When viewers interact with a video player on your site, their actions trigger player events. Some of the player events return video metrics that you can use to analyze and improve your viewers' video experiences.
Below is a visual representation of player events in a timeline. The table below explains all the bold items. The gray events are included as reference points.
Use the setupError event to track critical errors in the player setup process.
Use the buffer event to track how often the player enters a buffering state and evaluate the quality of your adaptive stream. Since this event fires when the player enters a buffering state, this event may fire multiple times during a session.
Use the reason property of the buffer event to differentiate normal buffering ("reason": "buffering") from stalls ("reason": "stalled").
Use the adError event to track critical errors in the ad process.
Use the firstFrame event to track video starts, or plays. The firstFrame event fires once per media item, when playback has begun.

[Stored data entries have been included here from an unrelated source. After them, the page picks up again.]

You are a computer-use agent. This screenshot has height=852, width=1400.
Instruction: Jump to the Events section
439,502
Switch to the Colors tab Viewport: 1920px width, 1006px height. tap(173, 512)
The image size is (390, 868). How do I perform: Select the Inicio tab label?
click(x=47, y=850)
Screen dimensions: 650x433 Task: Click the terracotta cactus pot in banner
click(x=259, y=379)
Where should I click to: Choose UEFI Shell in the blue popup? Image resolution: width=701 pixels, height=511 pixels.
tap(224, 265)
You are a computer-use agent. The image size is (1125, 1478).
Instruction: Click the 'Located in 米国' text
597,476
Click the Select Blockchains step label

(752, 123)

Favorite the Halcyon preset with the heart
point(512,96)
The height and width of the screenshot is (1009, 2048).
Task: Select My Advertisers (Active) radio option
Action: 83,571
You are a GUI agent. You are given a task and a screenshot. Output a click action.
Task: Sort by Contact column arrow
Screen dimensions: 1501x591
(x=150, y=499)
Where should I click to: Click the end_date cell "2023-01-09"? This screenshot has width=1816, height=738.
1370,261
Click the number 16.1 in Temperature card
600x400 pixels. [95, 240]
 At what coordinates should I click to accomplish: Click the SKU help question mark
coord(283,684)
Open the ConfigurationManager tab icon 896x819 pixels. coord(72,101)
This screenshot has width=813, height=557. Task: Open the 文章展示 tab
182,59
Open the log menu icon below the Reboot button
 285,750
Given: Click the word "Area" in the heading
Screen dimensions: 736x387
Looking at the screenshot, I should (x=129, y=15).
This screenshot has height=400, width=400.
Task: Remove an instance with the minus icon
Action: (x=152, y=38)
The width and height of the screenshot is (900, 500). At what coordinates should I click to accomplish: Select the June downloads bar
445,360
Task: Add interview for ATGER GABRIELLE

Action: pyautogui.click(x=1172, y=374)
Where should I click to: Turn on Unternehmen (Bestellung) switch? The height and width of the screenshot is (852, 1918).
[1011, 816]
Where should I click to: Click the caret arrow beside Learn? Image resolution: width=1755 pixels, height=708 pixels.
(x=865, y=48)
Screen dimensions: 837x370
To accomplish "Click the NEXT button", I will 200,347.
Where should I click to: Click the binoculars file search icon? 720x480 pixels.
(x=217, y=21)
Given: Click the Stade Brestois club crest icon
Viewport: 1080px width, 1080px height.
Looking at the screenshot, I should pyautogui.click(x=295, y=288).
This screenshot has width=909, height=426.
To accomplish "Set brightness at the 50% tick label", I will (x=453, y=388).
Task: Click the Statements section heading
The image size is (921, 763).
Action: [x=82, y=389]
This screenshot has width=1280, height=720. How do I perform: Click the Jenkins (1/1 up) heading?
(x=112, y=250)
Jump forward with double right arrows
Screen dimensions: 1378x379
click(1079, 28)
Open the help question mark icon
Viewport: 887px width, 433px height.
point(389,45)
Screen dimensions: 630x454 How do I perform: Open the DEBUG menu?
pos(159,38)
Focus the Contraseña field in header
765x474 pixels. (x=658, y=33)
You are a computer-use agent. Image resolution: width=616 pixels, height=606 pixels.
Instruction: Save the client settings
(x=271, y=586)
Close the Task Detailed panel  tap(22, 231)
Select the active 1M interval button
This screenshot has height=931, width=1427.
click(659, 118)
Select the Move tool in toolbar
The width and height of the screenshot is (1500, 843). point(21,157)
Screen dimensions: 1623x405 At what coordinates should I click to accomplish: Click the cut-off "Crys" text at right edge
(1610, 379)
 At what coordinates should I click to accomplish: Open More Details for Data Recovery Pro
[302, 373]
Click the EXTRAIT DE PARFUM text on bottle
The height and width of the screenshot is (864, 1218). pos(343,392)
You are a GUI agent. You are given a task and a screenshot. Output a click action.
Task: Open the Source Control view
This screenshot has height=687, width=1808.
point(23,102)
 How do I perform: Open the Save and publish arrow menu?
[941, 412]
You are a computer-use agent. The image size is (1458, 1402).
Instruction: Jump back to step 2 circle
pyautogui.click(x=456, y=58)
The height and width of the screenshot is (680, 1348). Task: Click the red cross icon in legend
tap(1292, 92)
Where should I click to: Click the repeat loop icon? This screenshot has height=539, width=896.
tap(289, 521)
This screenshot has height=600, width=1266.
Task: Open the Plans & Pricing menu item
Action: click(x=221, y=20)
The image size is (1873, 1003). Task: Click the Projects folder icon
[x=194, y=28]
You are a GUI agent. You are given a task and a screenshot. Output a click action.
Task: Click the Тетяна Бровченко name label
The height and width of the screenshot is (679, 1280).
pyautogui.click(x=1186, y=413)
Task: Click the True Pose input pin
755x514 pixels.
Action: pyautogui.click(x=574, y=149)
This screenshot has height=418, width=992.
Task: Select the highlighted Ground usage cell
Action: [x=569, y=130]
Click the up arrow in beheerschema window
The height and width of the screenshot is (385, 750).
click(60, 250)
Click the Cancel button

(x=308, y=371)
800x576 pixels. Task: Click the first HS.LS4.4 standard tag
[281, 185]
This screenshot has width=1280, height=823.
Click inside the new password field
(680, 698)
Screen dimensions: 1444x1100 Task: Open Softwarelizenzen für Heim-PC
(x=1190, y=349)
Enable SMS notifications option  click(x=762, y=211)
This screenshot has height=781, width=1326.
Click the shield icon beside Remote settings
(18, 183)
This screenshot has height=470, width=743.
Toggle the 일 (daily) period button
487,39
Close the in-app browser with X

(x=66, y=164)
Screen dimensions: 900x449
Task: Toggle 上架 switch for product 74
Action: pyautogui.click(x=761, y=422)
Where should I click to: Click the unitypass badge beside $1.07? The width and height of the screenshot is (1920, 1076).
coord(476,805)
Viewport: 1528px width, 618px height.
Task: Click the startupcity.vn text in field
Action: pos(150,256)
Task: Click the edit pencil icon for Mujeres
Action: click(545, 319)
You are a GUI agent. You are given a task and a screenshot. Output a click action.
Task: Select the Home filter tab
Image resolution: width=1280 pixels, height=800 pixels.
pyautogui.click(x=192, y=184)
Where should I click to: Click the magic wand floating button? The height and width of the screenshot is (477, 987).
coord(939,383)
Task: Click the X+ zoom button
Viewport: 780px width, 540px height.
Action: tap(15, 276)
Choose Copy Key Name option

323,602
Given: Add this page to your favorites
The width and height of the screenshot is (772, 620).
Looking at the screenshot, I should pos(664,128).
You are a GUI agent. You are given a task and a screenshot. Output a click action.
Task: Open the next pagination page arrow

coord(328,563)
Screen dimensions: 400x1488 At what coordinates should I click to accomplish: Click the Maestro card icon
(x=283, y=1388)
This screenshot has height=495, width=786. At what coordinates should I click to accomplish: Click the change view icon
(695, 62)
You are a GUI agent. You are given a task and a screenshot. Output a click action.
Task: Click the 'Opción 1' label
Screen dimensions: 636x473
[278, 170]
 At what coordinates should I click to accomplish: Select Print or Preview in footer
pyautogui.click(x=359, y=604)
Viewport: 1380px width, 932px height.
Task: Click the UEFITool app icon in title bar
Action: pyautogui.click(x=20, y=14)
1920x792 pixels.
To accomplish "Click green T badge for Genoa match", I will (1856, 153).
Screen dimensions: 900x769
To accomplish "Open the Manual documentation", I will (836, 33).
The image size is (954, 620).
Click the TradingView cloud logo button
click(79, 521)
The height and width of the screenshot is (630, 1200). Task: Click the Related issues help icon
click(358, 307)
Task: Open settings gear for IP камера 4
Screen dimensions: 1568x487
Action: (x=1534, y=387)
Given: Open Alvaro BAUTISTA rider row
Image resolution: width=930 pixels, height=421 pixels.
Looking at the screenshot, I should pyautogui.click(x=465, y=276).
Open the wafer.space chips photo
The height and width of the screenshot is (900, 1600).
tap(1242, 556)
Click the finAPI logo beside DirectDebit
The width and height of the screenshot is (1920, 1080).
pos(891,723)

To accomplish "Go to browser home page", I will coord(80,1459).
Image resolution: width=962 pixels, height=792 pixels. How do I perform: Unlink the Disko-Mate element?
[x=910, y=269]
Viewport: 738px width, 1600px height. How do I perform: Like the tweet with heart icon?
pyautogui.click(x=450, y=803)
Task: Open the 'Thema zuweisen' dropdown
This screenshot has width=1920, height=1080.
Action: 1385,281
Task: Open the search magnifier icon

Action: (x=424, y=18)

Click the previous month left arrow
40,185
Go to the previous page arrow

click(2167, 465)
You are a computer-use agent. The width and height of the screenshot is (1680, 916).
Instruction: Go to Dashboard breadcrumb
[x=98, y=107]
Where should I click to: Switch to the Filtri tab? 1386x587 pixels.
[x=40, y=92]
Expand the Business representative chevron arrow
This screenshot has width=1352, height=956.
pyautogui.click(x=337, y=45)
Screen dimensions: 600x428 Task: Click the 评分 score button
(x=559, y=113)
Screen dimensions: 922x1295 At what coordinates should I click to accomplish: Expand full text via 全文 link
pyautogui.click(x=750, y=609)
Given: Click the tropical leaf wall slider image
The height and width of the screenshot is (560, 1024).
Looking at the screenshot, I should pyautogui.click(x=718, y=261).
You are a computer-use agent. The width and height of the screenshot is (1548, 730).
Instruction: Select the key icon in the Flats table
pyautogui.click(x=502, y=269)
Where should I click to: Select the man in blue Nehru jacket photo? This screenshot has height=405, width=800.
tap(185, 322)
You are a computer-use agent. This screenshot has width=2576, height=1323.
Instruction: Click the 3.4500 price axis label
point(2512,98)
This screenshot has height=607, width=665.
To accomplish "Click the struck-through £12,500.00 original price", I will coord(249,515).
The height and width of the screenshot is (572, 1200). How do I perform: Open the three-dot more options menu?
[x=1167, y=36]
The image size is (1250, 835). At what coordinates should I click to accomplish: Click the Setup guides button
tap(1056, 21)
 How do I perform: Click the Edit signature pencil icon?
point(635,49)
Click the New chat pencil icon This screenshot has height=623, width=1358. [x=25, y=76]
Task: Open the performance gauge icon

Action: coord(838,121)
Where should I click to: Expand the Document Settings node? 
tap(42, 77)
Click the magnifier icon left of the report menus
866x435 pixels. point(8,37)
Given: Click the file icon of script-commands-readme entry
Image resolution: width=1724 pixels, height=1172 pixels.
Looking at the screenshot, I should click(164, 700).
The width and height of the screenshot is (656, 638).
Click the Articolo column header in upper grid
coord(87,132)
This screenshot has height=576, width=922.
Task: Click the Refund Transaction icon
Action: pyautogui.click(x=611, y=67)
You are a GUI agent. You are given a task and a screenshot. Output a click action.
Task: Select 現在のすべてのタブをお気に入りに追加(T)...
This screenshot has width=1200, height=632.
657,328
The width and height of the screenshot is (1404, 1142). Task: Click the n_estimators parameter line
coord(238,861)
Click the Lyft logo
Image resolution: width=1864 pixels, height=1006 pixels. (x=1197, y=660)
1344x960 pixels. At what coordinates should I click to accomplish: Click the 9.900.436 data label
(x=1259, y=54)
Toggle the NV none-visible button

We do not suggest using the play event. The play event can be fired several times per media item. For example, when a view pauses and resumes content, resuming the content triggers a play event.
Use the visualQuality event to evaluate your quality of service (QoS). This event fires when the rendition of an adaptive stream changes. The visualQuality event has two relevant properties:
• mode: The mode property returns one of two values that correspond to how the visual quality has been changed: "manual" or "auto". To evaluate the quality of your stream, track when "auto" is the value returned. When "manual" is the value that is returned, a user has manually changed the visual quality. When "auto" is the value that is returned, the visual quality has been changed automatically by the player, based on bandwidth calculations.
• level: The level property returns characteristics of the new rendition, like bitrate, width, and height.
Use the time event to track quartiles on video on demand (VOD) assets. You can use the duration and currentTime properties of this event to calculate the percentage of the video viewed. Then, you can determine quartile events.
When tracking the time event, be sure that the analytics ping is dispatched only once. Since the time event is fired frequently, use a flag or another mechanism to prevent multiple firings.
NOTE: Live streams do not have a duration. Therefore, you cannot track quartile events.